Records from a collection
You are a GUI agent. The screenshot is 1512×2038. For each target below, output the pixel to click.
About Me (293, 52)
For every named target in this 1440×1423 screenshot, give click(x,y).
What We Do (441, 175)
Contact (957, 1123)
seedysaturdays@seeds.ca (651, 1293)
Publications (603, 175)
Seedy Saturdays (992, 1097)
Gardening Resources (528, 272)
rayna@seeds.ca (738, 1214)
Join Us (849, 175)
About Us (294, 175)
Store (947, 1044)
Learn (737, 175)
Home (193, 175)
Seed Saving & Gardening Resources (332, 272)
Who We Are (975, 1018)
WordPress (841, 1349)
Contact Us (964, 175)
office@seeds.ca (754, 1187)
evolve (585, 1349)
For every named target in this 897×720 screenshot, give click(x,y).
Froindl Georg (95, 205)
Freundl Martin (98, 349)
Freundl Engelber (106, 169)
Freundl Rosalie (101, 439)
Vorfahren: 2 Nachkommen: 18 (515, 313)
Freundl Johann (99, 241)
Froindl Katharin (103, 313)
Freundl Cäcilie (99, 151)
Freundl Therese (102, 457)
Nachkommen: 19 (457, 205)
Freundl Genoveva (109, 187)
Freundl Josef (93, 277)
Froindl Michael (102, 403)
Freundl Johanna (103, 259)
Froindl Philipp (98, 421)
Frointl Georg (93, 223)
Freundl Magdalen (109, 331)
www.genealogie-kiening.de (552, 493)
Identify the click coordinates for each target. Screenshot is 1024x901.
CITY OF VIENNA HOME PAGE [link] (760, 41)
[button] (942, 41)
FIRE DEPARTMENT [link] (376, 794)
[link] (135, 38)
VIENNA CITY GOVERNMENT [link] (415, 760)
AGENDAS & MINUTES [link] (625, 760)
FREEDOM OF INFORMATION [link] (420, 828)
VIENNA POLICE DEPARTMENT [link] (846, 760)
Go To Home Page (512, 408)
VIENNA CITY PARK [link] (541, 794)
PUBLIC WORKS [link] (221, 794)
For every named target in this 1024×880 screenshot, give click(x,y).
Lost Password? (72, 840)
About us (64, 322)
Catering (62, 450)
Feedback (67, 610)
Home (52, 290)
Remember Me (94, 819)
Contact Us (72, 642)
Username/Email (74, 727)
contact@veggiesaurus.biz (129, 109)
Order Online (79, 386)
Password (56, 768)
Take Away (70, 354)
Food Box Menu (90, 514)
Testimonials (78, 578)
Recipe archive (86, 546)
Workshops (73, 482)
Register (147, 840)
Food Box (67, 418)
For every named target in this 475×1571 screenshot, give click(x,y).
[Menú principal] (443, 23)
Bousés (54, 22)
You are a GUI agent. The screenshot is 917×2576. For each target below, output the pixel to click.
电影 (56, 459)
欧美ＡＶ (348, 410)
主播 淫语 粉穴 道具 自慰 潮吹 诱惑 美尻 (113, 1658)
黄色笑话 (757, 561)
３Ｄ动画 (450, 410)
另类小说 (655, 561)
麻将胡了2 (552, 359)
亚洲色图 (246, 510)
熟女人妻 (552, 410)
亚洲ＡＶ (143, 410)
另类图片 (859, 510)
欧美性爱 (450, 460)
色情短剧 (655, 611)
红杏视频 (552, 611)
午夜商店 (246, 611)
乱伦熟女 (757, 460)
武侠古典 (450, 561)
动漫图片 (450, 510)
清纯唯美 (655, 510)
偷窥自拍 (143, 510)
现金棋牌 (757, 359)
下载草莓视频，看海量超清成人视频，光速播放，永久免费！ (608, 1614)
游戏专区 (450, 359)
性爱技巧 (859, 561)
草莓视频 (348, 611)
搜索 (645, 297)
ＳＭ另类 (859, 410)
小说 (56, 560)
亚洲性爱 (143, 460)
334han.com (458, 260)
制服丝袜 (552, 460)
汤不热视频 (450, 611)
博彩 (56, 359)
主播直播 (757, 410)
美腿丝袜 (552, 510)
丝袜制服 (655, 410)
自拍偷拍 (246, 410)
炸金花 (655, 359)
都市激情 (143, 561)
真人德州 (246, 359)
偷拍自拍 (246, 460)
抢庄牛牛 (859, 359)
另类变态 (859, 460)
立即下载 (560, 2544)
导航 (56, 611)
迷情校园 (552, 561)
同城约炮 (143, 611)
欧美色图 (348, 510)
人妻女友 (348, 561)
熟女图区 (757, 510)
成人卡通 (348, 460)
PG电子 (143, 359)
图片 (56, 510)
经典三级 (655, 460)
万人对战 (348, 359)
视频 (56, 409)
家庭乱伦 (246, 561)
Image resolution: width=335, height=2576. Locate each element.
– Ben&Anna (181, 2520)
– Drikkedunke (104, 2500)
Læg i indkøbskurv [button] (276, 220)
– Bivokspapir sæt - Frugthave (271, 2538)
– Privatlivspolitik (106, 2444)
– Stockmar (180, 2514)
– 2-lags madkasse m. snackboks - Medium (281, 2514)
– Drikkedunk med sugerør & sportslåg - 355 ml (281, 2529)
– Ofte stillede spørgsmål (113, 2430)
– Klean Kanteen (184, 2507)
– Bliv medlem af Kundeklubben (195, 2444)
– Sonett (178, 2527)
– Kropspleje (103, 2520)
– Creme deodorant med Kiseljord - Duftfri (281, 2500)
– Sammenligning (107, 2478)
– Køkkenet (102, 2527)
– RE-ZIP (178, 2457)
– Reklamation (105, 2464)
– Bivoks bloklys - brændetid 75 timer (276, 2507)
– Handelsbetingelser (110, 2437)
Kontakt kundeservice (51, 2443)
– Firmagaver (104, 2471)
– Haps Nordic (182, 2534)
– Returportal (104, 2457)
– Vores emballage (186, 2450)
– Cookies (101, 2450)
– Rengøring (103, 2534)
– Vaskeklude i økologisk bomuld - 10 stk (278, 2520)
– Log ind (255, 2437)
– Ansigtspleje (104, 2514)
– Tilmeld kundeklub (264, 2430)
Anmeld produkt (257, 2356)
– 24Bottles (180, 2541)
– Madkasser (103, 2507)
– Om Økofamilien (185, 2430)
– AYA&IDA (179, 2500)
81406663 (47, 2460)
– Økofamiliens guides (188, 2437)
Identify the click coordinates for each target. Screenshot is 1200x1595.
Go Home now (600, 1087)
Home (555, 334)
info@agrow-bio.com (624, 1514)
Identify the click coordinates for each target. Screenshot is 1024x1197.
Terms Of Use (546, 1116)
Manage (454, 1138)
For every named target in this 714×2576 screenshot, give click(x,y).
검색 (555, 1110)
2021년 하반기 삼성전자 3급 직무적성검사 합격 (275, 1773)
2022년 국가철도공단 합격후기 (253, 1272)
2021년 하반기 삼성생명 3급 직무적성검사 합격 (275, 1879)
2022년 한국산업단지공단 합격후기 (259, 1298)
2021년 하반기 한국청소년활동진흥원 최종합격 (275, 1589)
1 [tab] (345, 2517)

*WHAT THE TASK REQUIRES:* Arrange every line of the items above as a Markdown table with the columns Row and Line. Number each row and leave out blank lines.

*RESPONSE FOR THIS EXERCISE:*
| Row | Line |
|---|---|
| 1 | You are a GUI agent. The screenshot is 1512×2038. For each target below, output the pixel to click. |
| 2 | About Me (293, 52) |
| 3 | For every named target in this 1440×1423 screenshot, give click(x,y). |
| 4 | What We Do (441, 175) |
| 5 | Contact (957, 1123) |
| 6 | seedysaturdays@seeds.ca (651, 1293) |
| 7 | Publications (603, 175) |
| 8 | Seedy Saturdays (992, 1097) |
| 9 | Gardening Resources (528, 272) |
| 10 | rayna@seeds.ca (738, 1214) |
| 11 | Join Us (849, 175) |
| 12 | About Us (294, 175) |
| 13 | Store (947, 1044) |
| 14 | Learn (737, 175) |
| 15 | Home (193, 175) |
| 16 | Seed Saving & Gardening Resources (332, 272) |
| 17 | Who We Are (975, 1018) |
| 18 | WordPress (841, 1349) |
| 19 | Contact Us (964, 175) |
| 20 | office@seeds.ca (754, 1187) |
| 21 | evolve (585, 1349) |
| 22 | For every named target in this 897×720 screenshot, give click(x,y). |
| 23 | Froindl Georg (95, 205) |
| 24 | Freundl Martin (98, 349) |
| 25 | Freundl Engelber (106, 169) |
| 26 | Freundl Rosalie (101, 439) |
| 27 | Vorfahren: 2 Nachkommen: 18 (515, 313) |
| 28 | Freundl Johann (99, 241) |
| 29 | Froindl Katharin (103, 313) |
| 30 | Freundl Cäcilie (99, 151) |
| 31 | Freundl Therese (102, 457) |
| 32 | Nachkommen: 19 (457, 205) |
| 33 | Freundl Genoveva (109, 187) |
| 34 | Freundl Josef (93, 277) |
| 35 | Froindl Michael (102, 403) |
| 36 | Freundl Johanna (103, 259) |
| 37 | Froindl Philipp (98, 421) |
| 38 | Frointl Georg (93, 223) |
| 39 | Freundl Magdalen (109, 331) |
| 40 | www.genealogie-kiening.de (552, 493) |
| 41 | Identify the click coordinates for each target. Screenshot is 1024x901. |
| 42 | CITY OF VIENNA HOME PAGE [link] (760, 41) |
| 43 | [button] (942, 41) |
| 44 | FIRE DEPARTMENT [link] (376, 794) |
| 45 | [link] (135, 38) |
| 46 | VIENNA CITY GOVERNMENT [link] (415, 760) |
| 47 | AGENDAS & MINUTES [link] (625, 760) |
| 48 | FREEDOM OF INFORMATION [link] (420, 828) |
| 49 | VIENNA POLICE DEPARTMENT [link] (846, 760) |
| 50 | Go To Home Page (512, 408) |
| 51 | VIENNA CITY PARK [link] (541, 794) |
| 52 | PUBLIC WORKS [link] (221, 794) |
| 53 | For every named target in this 1024×880 screenshot, give click(x,y). |
| 54 | Lost Password? (72, 840) |
| 55 | About us (64, 322) |
| 56 | Catering (62, 450) |
| 57 | Feedback (67, 610) |
| 58 | Home (52, 290) |
| 59 | Remember Me (94, 819) |
| 60 | Contact Us (72, 642) |
| 61 | Username/Email (74, 727) |
| 62 | contact@veggiesaurus.biz (129, 109) |
| 63 | Order Online (79, 386) |
| 64 | Password (56, 768) |
| 65 | Take Away (70, 354) |
| 66 | Food Box Menu (90, 514) |
| 67 | Testimonials (78, 578) |
| 68 | Recipe archive (86, 546) |
| 69 | Workshops (73, 482) |
| 70 | Register (147, 840) |
| 71 | Food Box (67, 418) |
| 72 | For every named target in this 475×1571 screenshot, give click(x,y). |
| 73 | [Menú principal] (443, 23) |
| 74 | Bousés (54, 22) |
| 75 | You are a GUI agent. The screenshot is 917×2576. For each target below, output the pixel to click. |
| 76 | 电影 (56, 459) |
| 77 | 欧美ＡＶ (348, 410) |
| 78 | 主播 淫语 粉穴 道具 自慰 潮吹 诱惑 美尻 (113, 1658) |
| 79 | 黄色笑话 (757, 561) |
| 80 | ３Ｄ动画 (450, 410) |
| 81 | 另类小说 (655, 561) |
| 82 | 麻将胡了2 (552, 359) |
| 83 | 亚洲色图 (246, 510) |
| 84 | 熟女人妻 (552, 410) |
| 85 | 亚洲ＡＶ (143, 410) |
| 86 | 另类图片 (859, 510) |
| 87 | 欧美性爱 (450, 460) |
| 88 | 色情短剧 (655, 611) |
| 89 | 红杏视频 (552, 611) |
| 90 | 午夜商店 (246, 611) |
| 91 | 乱伦熟女 (757, 460) |
| 92 | 武侠古典 (450, 561) |
| 93 | 动漫图片 (450, 510) |
| 94 | 清纯唯美 (655, 510) |
| 95 | 偷窥自拍 (143, 510) |
| 96 | 现金棋牌 (757, 359) |
| 97 | 下载草莓视频，看海量超清成人视频，光速播放，永久免费！ (608, 1614) |
| 98 | 游戏专区 (450, 359) |
| 99 | 性爱技巧 (859, 561) |
| 100 | 草莓视频 (348, 611) |
| 101 | 搜索 (645, 297) |
| 102 | ＳＭ另类 (859, 410) |
| 103 | 小说 (56, 560) |
| 104 | 亚洲性爱 (143, 460) |
| 105 | 334han.com (458, 260) |
| 106 | 制服丝袜 (552, 460) |
| 107 | 汤不热视频 (450, 611) |
| 108 | 博彩 (56, 359) |
| 109 | 主播直播 (757, 410) |
| 110 | 美腿丝袜 (552, 510) |
| 111 | 丝袜制服 (655, 410) |
| 112 | 自拍偷拍 (246, 410) |
| 113 | 炸金花 (655, 359) |
| 114 | 都市激情 (143, 561) |
| 115 | 真人德州 (246, 359) |
| 116 | 偷拍自拍 (246, 460) |
| 117 | 抢庄牛牛 (859, 359) |
| 118 | 另类变态 (859, 460) |
| 119 | 立即下载 (560, 2544) |
| 120 | 导航 (56, 611) |
| 121 | 迷情校园 (552, 561) |
| 122 | 同城约炮 (143, 611) |
| 123 | 欧美色图 (348, 510) |
| 124 | 人妻女友 (348, 561) |
| 125 | 熟女图区 (757, 510) |
| 126 | 成人卡通 (348, 460) |
| 127 | PG电子 (143, 359) |
| 128 | 图片 (56, 510) |
| 129 | 经典三级 (655, 460) |
| 130 | 万人对战 (348, 359) |
| 131 | 视频 (56, 409) |
| 132 | 家庭乱伦 (246, 561) |
| 133 | Image resolution: width=335, height=2576. Locate each element. |
| 134 | – Ben&Anna (181, 2520) |
| 135 | – Drikkedunke (104, 2500) |
| 136 | Læg i indkøbskurv [button] (276, 220) |
| 137 | – Bivokspapir sæt - Frugthave (271, 2538) |
| 138 | – Privatlivspolitik (106, 2444) |
| 139 | – Stockmar (180, 2514) |
| 140 | – 2-lags madkasse m. snackboks - Medium (281, 2514) |
| 141 | – Drikkedunk med sugerør & sportslåg - 355 ml (281, 2529) |
| 142 | – Ofte stillede spørgsmål (113, 2430) |
| 143 | – Klean Kanteen (184, 2507) |
| 144 | – Bliv medlem af Kundeklubben (195, 2444) |
| 145 | – Sonett (178, 2527) |
| 146 | – Kropspleje (103, 2520) |
| 147 | – Creme deodorant med Kiseljord - Duftfri (281, 2500) |
| 148 | – Sammenligning (107, 2478) |
| 149 | – Køkkenet (102, 2527) |
| 150 | – RE-ZIP (178, 2457) |
| 151 | – Reklamation (105, 2464) |
| 152 | – Bivoks bloklys - brændetid 75 timer (276, 2507) |
| 153 | – Handelsbetingelser (110, 2437) |
| 154 | Kontakt kundeservice (51, 2443) |
| 155 | – Firmagaver (104, 2471) |
| 156 | – Haps Nordic (182, 2534) |
| 157 | – Returportal (104, 2457) |
| 158 | – Vores emballage (186, 2450) |
| 159 | – Cookies (101, 2450) |
| 160 | – Rengøring (103, 2534) |
| 161 | – Vaskeklude i økologisk bomuld - 10 stk (278, 2520) |
| 162 | – Log ind (255, 2437) |
| 163 | – Ansigtspleje (104, 2514) |
| 164 | – Tilmeld kundeklub (264, 2430) |
| 165 | Anmeld produkt (257, 2356) |
| 166 | – 24Bottles (180, 2541) |
| 167 | – Madkasser (103, 2507) |
| 168 | – Om Økofamilien (185, 2430) |
| 169 | – AYA&IDA (179, 2500) |
| 170 | 81406663 (47, 2460) |
| 171 | – Økofamiliens guides (188, 2437) |
| 172 | Identify the click coordinates for each target. Screenshot is 1200x1595. |
| 173 | Go Home now (600, 1087) |
| 174 | Home (555, 334) |
| 175 | info@agrow-bio.com (624, 1514) |
| 176 | Identify the click coordinates for each target. Screenshot is 1024x1197. |
| 177 | Terms Of Use (546, 1116) |
| 178 | Manage (454, 1138) |
| 179 | For every named target in this 714×2576 screenshot, give click(x,y). |
| 180 | 검색 (555, 1110) |
| 181 | 2021년 하반기 삼성전자 3급 직무적성검사 합격 (275, 1773) |
| 182 | 2022년 국가철도공단 합격후기 (253, 1272) |
| 183 | 2021년 하반기 삼성생명 3급 직무적성검사 합격 (275, 1879) |
| 184 | 2022년 한국산업단지공단 합격후기 (259, 1298) |
| 185 | 2021년 하반기 한국청소년활동진흥원 최종합격 (275, 1589) |
| 186 | 1 [tab] (345, 2517) |